Valeria Villa

Enamorarse de los pacientes

LA VIDA DE LAS EMOCIONES

Valeria Villa
Valeria Villa
*Esta columna expresa el punto de vista de su autor, no necesariamente de La Razón.
Por:

Una de las preguntas que con más frecuencia recibe una terapeuta es cómo hace para no involucrarse en exceso en la problemática de los pacientes. Mucha gente que está fuera de esta profesión no concibe cómo podemos escuchar tantas historias difíciles cuyo común denominador es el dolor y la pérdida y no “contaminarnos” o desgastarnos emocionalmente. Mentiría si dijera que es fácil y que no me afecta, pero tal vez habría que remitirse, para empezar, a la definición de afectar. Según el Diccionario de la lengua española afectar es “hacer impresión en alguien, causando en él alguna sensación. Atañer o incumbir a alguien, menoscabar, perjudicar, influir desfavorablemente, producir alteración o mudanza en algo”.

De esta definición, parece que la opinión generalizada es que hacer psicoterapia perjudica e influye desfavorablemente en la vida de quien la practica. Conozco colegas de maestría que decidieron no dedicarse a la clínica porque efectivamente, sufrían demasiado con los problemas de los pacientes.

En mi caso, vivo el verbo afectar como algo que me incumbe, que me impresiona y que me hace sentir muchas emociones, no siempre agradables, muchas veces complejas, a veces difíciles, pero jamás he pensado dedicarme a otra cosa. Uno de los cambios que definen el paradigma de la psicoterapia contemporánea es la claridad sobre la mutua influencia que se da entre el paciente y su terapeuta. Se le ha llamado intersubjetividad, mutualidad, campo, tercero analítico, lo interpersonal, lo relacional y otros nombres más. Aunque hay diferencias entre estos modelos teóricos y clínicos, la esencia es común: el analista trabaja con su persona, con sus propios sesgos biográficos y hay muchas cosas de las que dice cuando interviene en una sesión, que son suyas y no detonadas sólo por el paciente. Hacer esta distinción nos ayuda a quitarnos la investidura de sabios que le dicen a los pacientes lo que tienen que hacer, para habitar un mundo en el que los hallazgos se construyen entre los dos. No se trata de diagnosticar a nadie mediante una gran intervención. Se trata de ayudarle a aclarar lo que le pasa y a poder describirlo cada vez con más elocuencia y precisión, para que una vez que se ha contado y procesado la historia, se puedan tomar decisiones sobre cambios que mejorarán su vida.

■ Información proporcionada
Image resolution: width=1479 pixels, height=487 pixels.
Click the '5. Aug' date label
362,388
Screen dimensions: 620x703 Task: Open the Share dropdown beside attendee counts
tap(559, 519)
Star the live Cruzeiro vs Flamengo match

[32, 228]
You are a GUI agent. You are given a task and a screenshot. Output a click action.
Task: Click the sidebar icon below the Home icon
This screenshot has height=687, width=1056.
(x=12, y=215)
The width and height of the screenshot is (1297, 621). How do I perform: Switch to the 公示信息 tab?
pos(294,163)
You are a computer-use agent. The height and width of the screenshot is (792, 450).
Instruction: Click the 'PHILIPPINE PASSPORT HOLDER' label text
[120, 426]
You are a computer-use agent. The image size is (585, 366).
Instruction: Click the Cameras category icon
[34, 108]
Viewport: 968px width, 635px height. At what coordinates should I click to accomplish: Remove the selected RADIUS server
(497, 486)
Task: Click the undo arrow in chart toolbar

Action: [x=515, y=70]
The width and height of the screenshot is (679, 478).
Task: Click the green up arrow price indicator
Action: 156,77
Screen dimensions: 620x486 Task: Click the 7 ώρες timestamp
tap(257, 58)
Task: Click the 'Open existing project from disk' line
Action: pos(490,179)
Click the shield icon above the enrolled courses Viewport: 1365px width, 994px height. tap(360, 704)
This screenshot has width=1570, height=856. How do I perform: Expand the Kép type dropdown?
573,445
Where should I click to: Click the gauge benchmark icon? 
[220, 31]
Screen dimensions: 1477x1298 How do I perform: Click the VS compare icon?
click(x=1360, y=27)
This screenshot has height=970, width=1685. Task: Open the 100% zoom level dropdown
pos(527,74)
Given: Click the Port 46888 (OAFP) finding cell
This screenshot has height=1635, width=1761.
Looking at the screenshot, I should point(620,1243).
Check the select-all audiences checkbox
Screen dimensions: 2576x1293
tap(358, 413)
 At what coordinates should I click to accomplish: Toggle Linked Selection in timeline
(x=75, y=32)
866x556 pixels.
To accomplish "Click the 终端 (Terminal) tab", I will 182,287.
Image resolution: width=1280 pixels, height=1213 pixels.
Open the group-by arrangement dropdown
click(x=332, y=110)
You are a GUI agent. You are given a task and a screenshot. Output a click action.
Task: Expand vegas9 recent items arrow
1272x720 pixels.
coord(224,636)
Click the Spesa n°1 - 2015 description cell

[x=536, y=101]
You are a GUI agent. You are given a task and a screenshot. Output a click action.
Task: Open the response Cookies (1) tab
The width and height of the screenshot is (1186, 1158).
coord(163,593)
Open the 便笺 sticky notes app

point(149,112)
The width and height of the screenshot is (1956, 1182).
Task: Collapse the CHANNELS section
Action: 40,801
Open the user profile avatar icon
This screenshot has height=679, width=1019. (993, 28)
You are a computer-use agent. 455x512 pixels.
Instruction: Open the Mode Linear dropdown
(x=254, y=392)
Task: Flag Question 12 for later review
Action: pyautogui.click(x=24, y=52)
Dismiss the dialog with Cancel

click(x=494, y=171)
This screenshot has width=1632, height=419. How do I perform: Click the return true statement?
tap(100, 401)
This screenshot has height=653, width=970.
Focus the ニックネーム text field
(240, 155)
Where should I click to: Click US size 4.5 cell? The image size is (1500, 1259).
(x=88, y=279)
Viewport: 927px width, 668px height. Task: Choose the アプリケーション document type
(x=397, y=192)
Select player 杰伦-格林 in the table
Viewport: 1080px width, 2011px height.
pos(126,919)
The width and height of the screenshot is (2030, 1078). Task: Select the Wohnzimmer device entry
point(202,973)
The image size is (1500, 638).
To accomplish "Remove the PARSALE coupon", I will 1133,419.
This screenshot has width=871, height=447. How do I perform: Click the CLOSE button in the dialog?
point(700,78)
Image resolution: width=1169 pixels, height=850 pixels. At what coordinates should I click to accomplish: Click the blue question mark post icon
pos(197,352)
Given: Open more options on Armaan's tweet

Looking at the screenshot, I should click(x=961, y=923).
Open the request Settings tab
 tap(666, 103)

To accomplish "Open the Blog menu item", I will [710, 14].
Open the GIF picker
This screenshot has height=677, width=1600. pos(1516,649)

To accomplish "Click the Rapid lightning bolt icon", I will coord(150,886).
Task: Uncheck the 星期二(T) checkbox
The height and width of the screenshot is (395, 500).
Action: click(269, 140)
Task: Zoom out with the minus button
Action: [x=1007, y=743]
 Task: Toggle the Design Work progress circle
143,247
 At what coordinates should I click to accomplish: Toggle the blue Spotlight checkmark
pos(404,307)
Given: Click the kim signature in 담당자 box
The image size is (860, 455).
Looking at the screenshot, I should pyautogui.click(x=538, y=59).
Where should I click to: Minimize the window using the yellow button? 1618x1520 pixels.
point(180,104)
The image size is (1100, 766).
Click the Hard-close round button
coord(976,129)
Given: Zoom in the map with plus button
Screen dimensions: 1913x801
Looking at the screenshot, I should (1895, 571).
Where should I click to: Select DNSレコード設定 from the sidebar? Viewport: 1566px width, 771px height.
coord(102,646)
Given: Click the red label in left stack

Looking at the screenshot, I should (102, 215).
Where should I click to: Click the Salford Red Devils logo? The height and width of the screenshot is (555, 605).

■ Tarea por realizar
Copia el tramo del fragmento seleccionado que empieza en "De esta definición, parece" y continúa hasta "problemas de los pacientes.".

■ Respuesta del ejercicio
De esta definición, parece que la opinión generalizada es que hacer psicoterapia perjudica e influye desfavorablemente en la vida de quien la practica. Conozco colegas de maestría que decidieron no dedicarse a la clínica porque efectivamente, sufrían demasiado con los problemas de los pacientes.